### INFORMATION GIVEN

[Start of Attachment]

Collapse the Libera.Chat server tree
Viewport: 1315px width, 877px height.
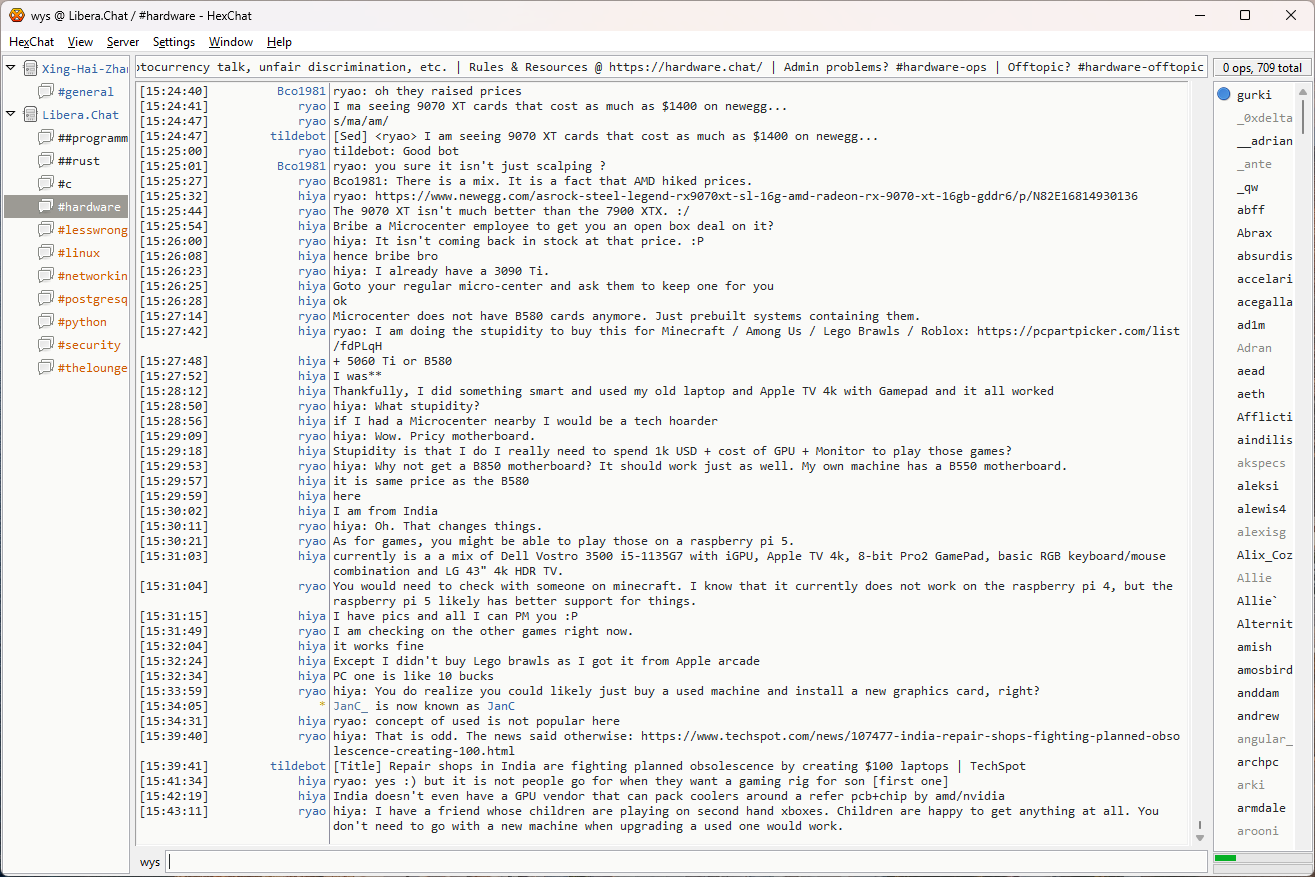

[End of Attachment]
[Start of Attachment]

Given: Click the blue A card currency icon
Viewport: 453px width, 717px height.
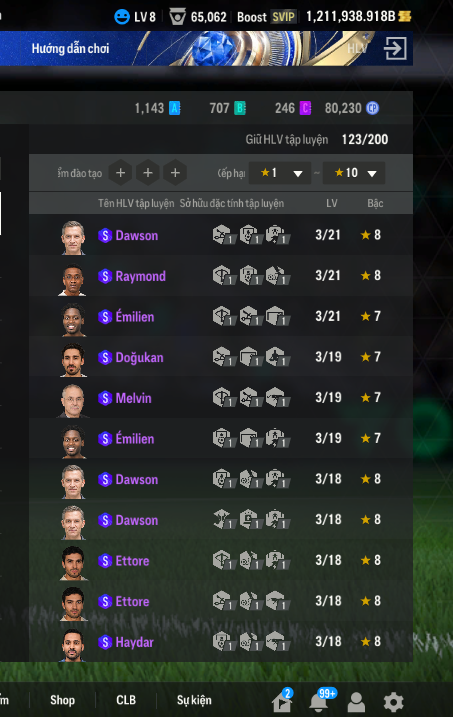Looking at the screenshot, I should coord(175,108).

[End of Attachment]
[Start of Attachment]

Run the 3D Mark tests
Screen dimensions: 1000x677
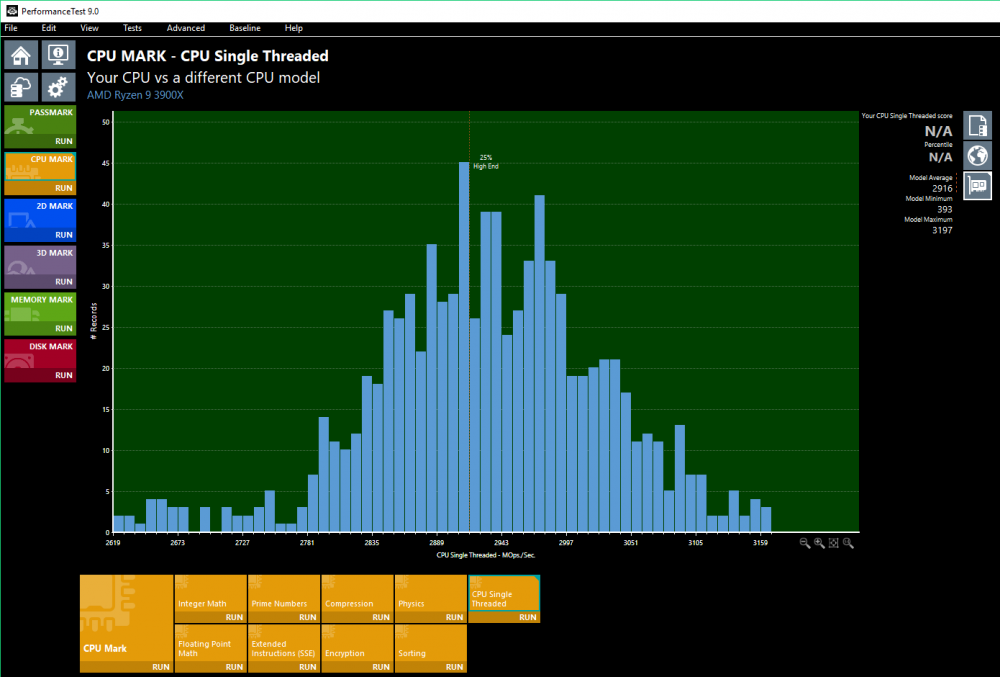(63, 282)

[End of Attachment]

### PROBLEM TO WORK ON
Copy the entries above exactly, but only from the line holding "Collapse the Libera.Chat server tree" through the line holding "Viewport: 1315px width, 877px height.", both included.

### RESULT OF THIS TASK
Collapse the Libera.Chat server tree
Viewport: 1315px width, 877px height.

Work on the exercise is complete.